TO DO:
Within the records below, find each line that holds the string "computer", then copy it.

(Stored records)

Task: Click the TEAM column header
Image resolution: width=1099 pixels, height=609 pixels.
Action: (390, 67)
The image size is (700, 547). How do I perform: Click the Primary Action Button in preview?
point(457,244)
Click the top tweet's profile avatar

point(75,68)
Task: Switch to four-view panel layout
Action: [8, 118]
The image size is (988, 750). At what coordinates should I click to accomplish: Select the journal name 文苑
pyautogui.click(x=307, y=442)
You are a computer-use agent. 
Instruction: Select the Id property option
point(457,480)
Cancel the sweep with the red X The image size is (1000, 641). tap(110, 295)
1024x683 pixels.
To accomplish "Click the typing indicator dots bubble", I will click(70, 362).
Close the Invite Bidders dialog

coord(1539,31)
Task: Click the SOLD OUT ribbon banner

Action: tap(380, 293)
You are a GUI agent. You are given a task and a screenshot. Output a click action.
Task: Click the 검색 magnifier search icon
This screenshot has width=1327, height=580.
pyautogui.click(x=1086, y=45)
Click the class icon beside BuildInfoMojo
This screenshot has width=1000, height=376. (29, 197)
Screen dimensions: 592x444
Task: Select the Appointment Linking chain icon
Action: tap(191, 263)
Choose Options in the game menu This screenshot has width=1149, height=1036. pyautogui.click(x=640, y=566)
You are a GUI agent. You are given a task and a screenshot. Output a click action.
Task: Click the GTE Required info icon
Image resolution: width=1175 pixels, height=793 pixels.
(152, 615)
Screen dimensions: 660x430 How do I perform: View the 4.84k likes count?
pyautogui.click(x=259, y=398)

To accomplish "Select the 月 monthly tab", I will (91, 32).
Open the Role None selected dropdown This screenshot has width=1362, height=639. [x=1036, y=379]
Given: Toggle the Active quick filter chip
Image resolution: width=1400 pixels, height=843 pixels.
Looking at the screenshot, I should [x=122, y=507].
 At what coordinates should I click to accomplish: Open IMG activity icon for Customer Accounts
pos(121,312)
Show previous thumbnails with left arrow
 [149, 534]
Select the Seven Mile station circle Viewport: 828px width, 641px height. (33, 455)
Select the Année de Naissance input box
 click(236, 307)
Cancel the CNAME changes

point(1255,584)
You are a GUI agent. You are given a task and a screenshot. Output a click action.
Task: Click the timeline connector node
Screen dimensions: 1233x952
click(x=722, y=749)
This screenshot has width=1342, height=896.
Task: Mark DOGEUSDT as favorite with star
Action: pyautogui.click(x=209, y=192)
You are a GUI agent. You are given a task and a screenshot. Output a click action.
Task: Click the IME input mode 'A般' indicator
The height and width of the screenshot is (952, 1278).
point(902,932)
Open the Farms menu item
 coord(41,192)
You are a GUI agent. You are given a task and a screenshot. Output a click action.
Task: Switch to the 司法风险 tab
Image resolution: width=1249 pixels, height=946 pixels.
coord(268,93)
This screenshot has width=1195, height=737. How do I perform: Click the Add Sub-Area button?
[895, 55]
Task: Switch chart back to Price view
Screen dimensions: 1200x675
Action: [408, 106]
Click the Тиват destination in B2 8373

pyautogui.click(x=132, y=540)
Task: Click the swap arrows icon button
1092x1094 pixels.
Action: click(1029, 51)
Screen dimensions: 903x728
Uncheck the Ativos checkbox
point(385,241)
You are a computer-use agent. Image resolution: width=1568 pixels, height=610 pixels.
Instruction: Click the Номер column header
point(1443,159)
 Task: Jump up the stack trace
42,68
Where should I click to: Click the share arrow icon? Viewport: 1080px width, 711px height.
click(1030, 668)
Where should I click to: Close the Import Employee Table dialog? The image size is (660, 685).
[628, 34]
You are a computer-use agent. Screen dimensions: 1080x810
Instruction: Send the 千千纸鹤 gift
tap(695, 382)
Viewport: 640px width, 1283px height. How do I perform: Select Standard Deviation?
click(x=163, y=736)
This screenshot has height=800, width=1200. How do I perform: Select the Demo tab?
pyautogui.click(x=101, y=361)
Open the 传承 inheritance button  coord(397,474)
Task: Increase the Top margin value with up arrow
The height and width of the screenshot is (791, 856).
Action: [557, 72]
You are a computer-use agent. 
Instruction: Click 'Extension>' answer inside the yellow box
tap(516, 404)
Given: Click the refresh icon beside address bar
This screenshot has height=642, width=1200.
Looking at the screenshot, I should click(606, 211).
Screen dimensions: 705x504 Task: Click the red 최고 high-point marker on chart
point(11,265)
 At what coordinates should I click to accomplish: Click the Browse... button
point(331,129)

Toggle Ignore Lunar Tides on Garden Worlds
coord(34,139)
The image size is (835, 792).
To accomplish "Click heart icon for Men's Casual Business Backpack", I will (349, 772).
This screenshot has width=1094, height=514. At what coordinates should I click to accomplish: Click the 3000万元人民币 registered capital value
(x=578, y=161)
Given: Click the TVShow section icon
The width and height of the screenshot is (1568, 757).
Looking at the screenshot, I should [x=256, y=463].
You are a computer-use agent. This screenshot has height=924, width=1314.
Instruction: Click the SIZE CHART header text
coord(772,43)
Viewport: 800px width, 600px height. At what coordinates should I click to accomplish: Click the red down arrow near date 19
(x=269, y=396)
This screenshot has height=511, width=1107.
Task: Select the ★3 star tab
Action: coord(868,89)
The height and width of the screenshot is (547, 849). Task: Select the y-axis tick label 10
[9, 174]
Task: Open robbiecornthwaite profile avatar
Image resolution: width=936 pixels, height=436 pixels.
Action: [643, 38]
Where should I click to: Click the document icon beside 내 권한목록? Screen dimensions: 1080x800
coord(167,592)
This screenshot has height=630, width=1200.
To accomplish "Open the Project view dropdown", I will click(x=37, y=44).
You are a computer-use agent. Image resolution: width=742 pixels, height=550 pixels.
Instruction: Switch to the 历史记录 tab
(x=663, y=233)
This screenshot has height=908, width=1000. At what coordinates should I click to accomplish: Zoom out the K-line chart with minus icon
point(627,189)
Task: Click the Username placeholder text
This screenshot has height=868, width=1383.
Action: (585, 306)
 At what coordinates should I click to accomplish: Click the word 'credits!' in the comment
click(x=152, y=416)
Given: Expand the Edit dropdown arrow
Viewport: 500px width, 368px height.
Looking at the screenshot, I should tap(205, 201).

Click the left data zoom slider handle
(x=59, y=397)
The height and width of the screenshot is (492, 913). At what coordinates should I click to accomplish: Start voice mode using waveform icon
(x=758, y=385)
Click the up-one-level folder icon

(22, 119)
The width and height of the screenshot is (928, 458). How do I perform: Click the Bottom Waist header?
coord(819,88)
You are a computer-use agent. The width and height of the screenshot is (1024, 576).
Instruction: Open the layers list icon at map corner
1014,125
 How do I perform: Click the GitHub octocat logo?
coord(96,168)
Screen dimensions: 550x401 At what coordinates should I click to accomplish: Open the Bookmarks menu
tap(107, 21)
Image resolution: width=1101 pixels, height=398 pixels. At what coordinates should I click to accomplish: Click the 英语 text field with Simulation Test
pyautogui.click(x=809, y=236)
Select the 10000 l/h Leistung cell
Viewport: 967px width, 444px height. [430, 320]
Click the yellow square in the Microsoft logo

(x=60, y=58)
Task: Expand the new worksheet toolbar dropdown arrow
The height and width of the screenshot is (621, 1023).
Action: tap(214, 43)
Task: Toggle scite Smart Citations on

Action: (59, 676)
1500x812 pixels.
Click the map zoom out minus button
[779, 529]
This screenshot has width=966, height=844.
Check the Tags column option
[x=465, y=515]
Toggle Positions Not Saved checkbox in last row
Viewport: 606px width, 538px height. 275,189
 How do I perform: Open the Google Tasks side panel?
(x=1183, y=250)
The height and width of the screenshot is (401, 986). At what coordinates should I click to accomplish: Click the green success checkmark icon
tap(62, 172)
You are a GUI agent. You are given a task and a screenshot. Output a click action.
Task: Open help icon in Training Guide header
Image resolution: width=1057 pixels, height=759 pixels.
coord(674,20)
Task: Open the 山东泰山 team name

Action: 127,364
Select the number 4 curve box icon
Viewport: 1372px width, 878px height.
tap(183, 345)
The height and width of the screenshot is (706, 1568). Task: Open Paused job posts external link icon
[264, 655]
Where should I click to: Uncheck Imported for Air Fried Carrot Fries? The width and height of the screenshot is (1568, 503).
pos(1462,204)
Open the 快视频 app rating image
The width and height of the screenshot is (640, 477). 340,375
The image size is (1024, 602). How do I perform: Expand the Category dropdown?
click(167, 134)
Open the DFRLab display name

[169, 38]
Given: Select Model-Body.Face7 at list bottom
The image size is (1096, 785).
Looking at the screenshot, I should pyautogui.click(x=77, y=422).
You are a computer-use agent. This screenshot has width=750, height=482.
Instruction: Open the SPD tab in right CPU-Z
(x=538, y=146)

YOUR SOLUTION:
You are a computer-use agent. 
You are a computer-use agent. Image resolution: width=1568 pixels, height=610 pixels.
You are a computer-use agent. Screen dimensions: 1080x810
You are a computer-use agent. 
You are a computer-use agent. This screenshot has height=924, width=1314.
You are a computer-use agent. Image resolution: width=742 pixels, height=550 pixels.
You are a computer-use agent. The width and height of the screenshot is (1024, 576).
You are a computer-use agent. This screenshot has width=750, height=482.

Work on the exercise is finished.